== Records for the exercise ==
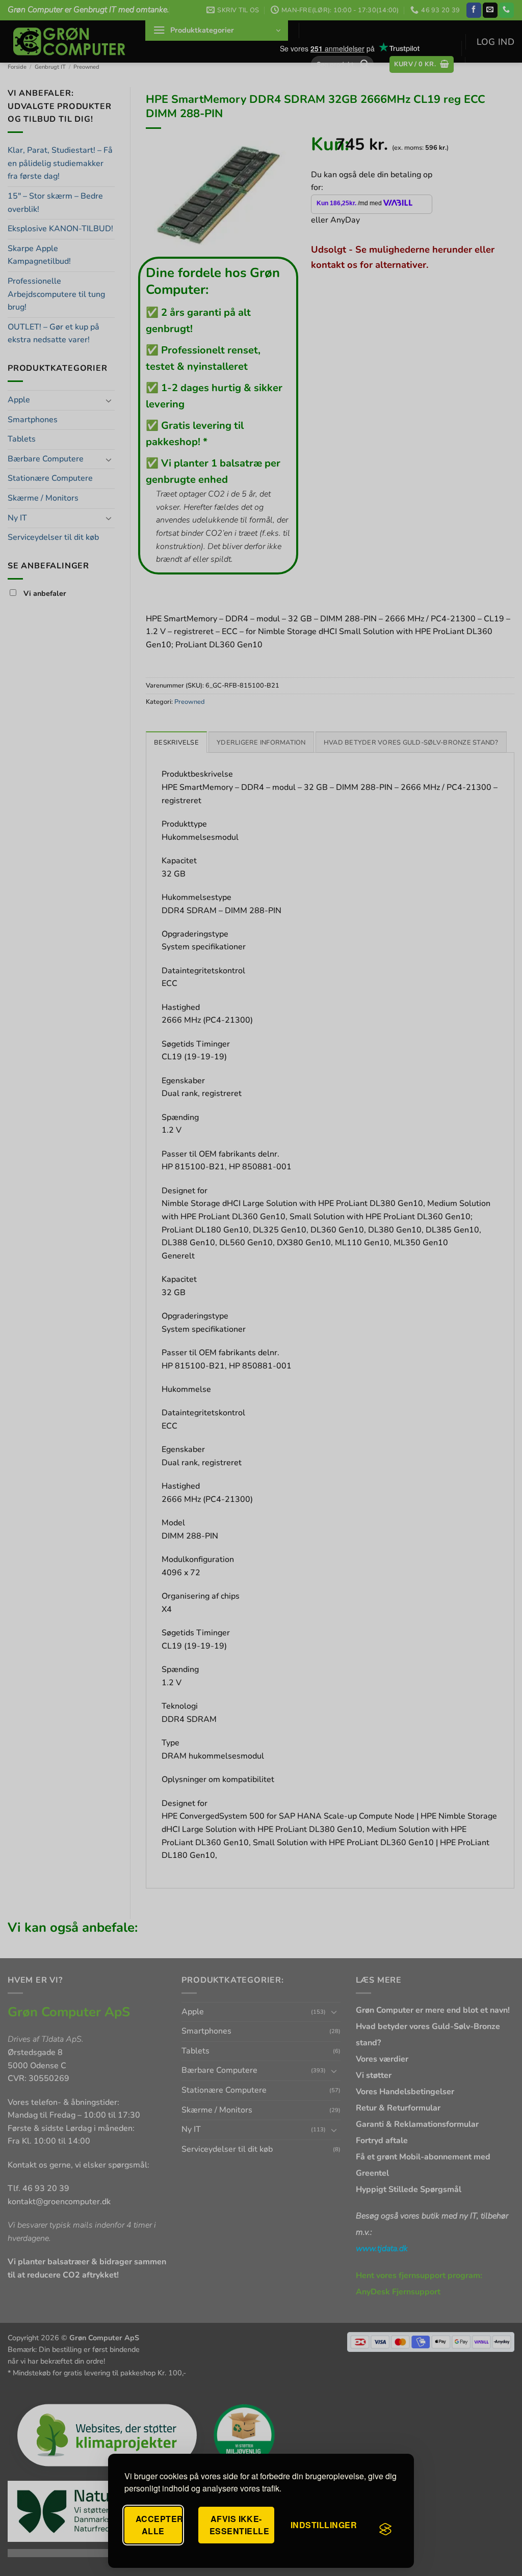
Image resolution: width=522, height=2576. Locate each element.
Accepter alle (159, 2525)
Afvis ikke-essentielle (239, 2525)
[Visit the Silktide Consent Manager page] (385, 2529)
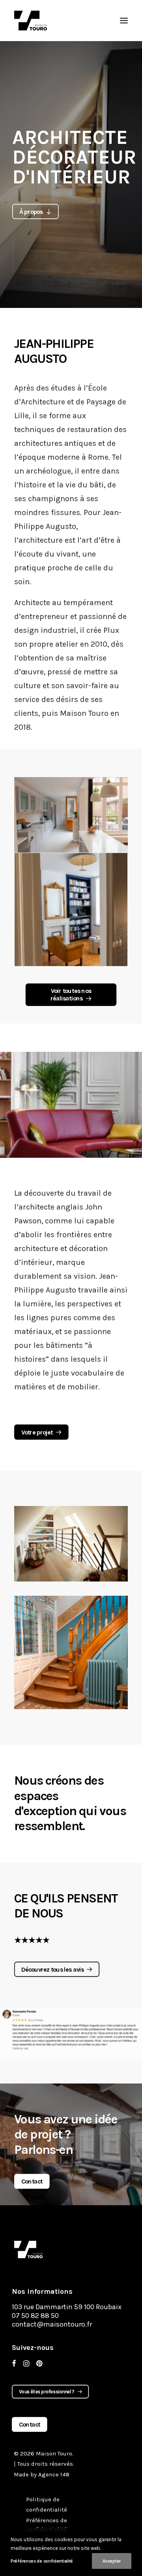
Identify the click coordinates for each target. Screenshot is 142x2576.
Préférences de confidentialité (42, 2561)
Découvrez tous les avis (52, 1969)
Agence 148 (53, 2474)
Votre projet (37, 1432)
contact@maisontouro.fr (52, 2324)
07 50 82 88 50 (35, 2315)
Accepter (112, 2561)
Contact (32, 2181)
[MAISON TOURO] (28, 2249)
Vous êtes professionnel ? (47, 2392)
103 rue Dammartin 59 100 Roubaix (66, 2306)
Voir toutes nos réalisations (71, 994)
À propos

...

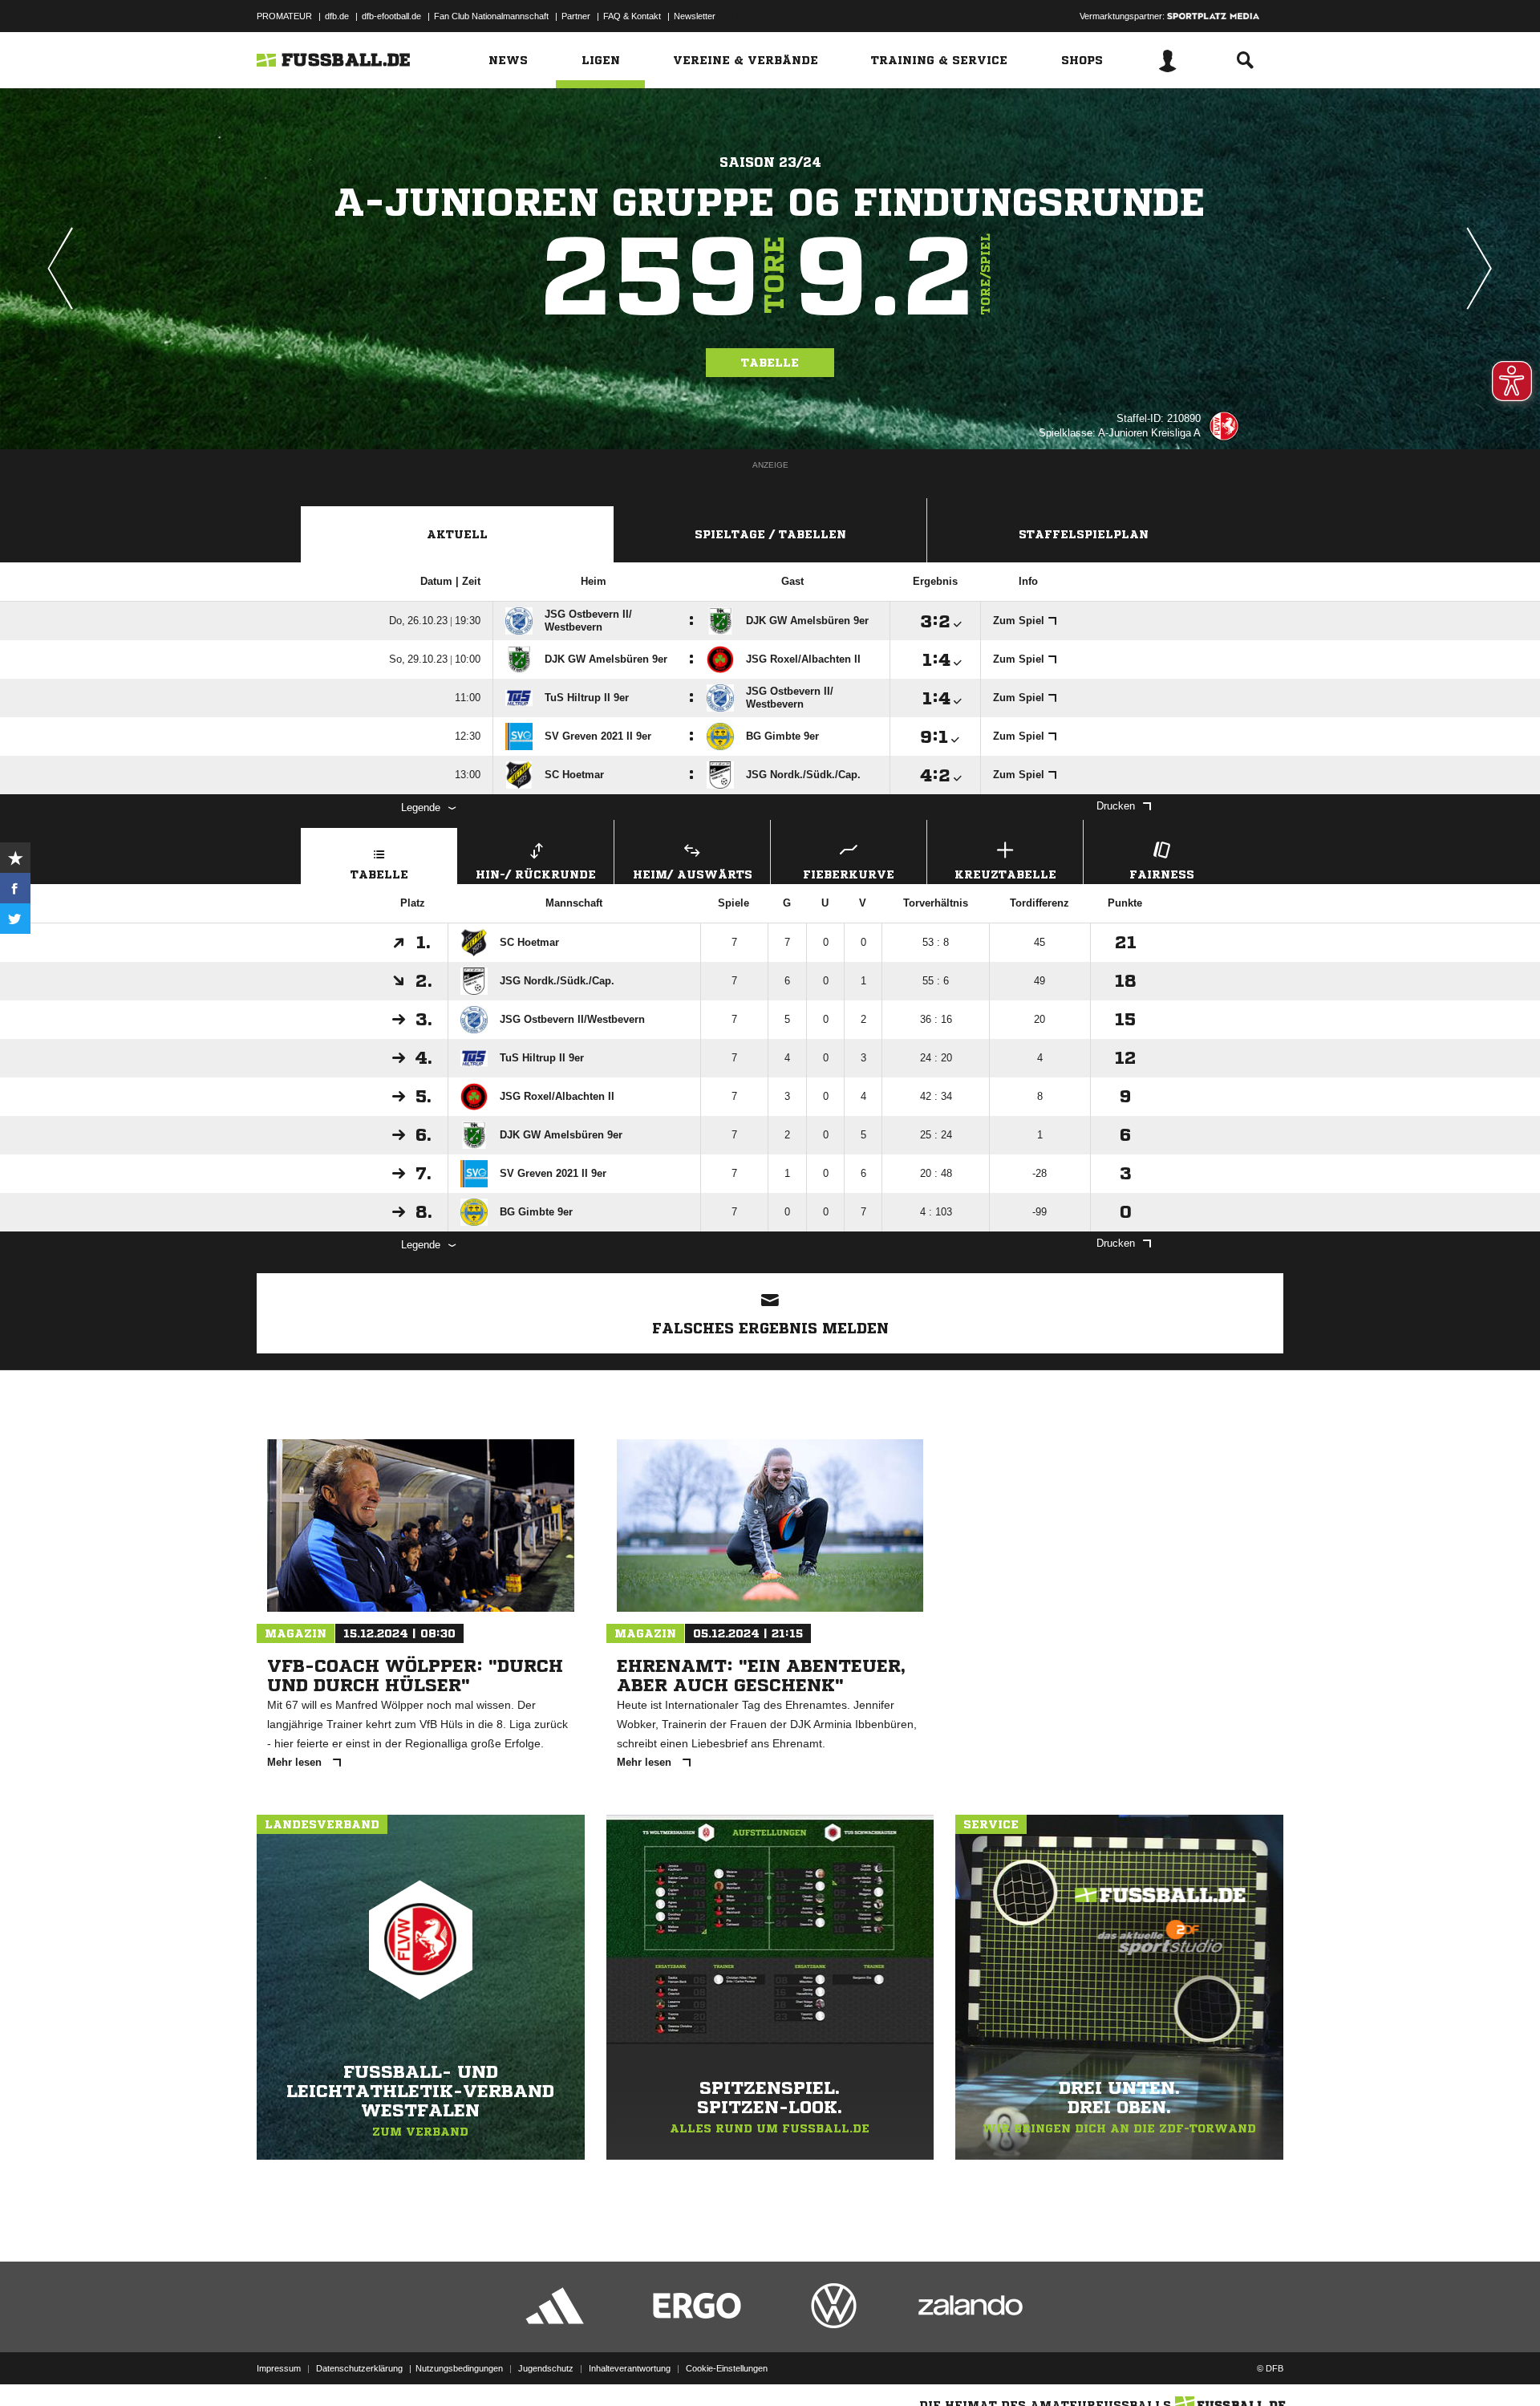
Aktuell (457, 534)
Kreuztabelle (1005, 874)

* * *

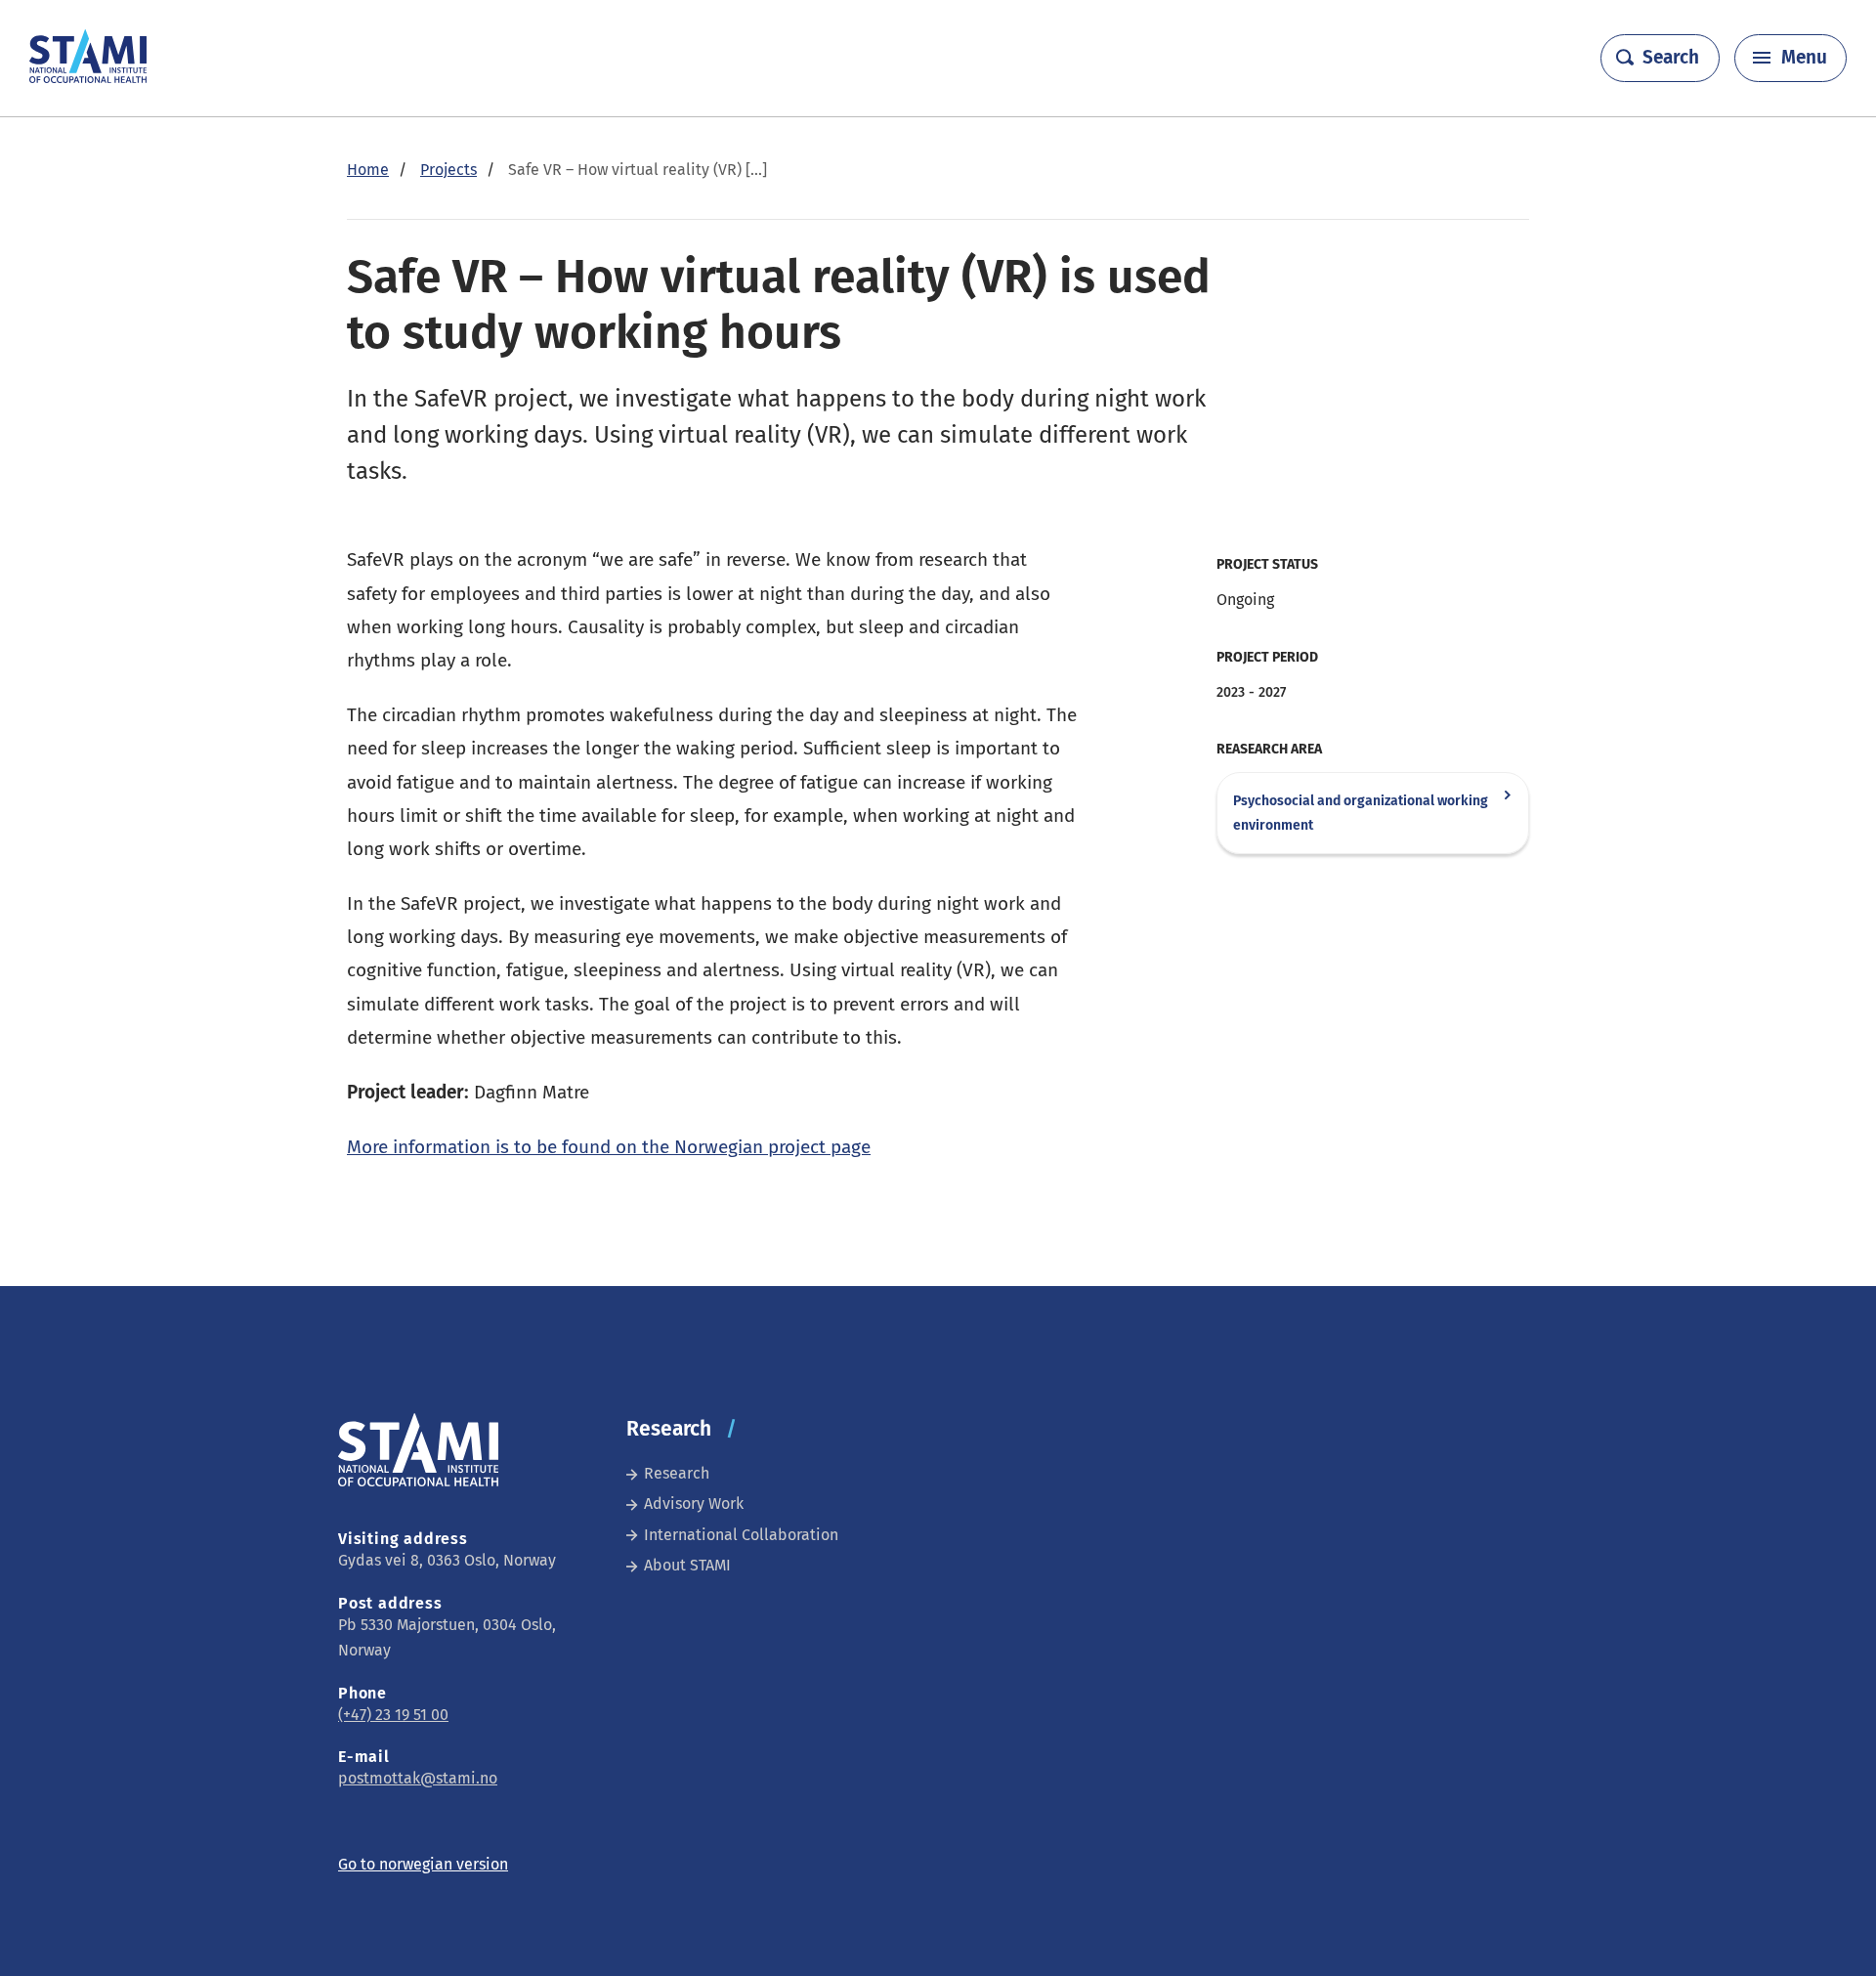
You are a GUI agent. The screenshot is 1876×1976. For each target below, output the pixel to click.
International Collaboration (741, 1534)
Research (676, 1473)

== What you will do ==
Every line of the listing that holds the word "click" is to be found and copied.

== Result ==
Identify the click coordinates for each target. Screenshot is 142x2576.
You are a GUI agent. The screenshot is 1876×1976. For each target below, output the pixel to click.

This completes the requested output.